ARCHIBALD – Je l’avais cachée sous un coussin… Là…. (Il retrouve la robe.) Ah bah ça ! J’étais pourtant sûr que… Il se passe vraiment des choses étranges dans cette maison
BERENICE – C’est le moins qu’on puisse dire
ARCHIBALD – Tenez !
Archibald tend la robe à Bérénice, qui se rhabille aussitôt.
BERENICE (à un homme du public) – Fini de vous rincer l’œil ! Le spectacle est terminé
ARCHIBALD (rectifiant) – Pas tout à fait : il reste encore quelques minutes avant que le rideau ne tombe
BERENICE – J’y pense : ça tient toujours de m’offrir un rôle dans une de vos pièces ?
ARCHIBALD – C’est comme vos clés : c’est dans la poche
BERENICE – Pas besoin de passer un casting ?
ARCHIBALD – Vous avez largement fait vos preuves, non ?
BERENICE – Merci ! Alors il n’y a plus qu’à me faire la belle
Bérénice se dirige vers la sortie.
ARCHIBALD (amusé et chagrin à la fois) – Et moi je ne me suis pas fait la belle !
Tony se relève au moment au moment où Bérénice quitte la pièce.
TONY – Bérénice ! C’était elle !
ARCHIBALD – Ca m’en a tout l’air !
TONY – Bérénice ! Attends-moi ! Ne me quitte pas ! S’il y en a pour deux, il y en a pour moi !

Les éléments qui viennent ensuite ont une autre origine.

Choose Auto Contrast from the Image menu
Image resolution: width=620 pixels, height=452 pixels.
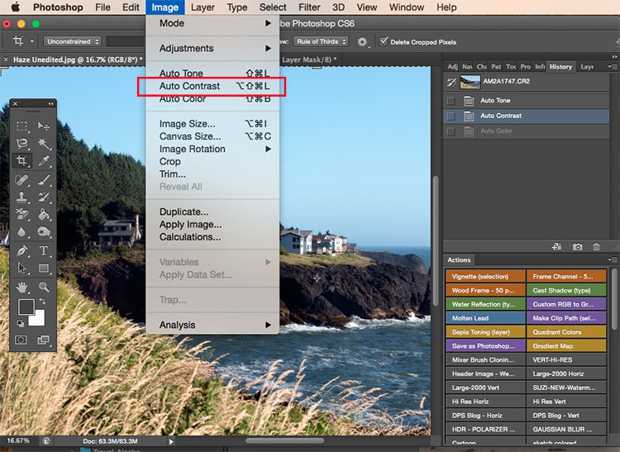pos(190,86)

Tony quitte péniblement les lieux, à la poursuite de Bérénice.
SCENE 9
ARCHIBALD, MAUD puis PATRICE
Retour de Maud, au moment où Bérénice et Tony ont quitté les lieux.
MAUD (à Archibald) – Tu pourrais m’expliquer ce qui se passe ?
ARCHIBALD – J’aimerais bien…
MAUD – C’était qui ?
ARCHIBALD – Oh ! Un pauvre gars !
MAUD – Et c’est quoi ce pansement ?
ARCHIBALD – Disons que je me suis heurté à la dure réalité
Retour de Patrice.
MAUD – Ah ! Patrick !
PATRICE (rectifiant) – Patrice
MAUD – Décidément, je ne m’y ferai jamais !
ARCHIBALD – Rassure-toi : moi non plus
MAUD (montrant le bandage de Patrice) – Eh bien dites donc ! On se croirait dans une infirmerie !
ARCHIBALD (bas) – Après l’asile d’aliénés
PATRICE – Comme dirait Régis, c’est une maison où on bande beaucoup
MAUD – Hum…
PATRICE – Je sais : ce n’est pas très fin
ARCHIBALD – A ce propos, j’ai un petit creux
MAUD (allusive) – Effectivement : il serait temps que tu passes à table, non ?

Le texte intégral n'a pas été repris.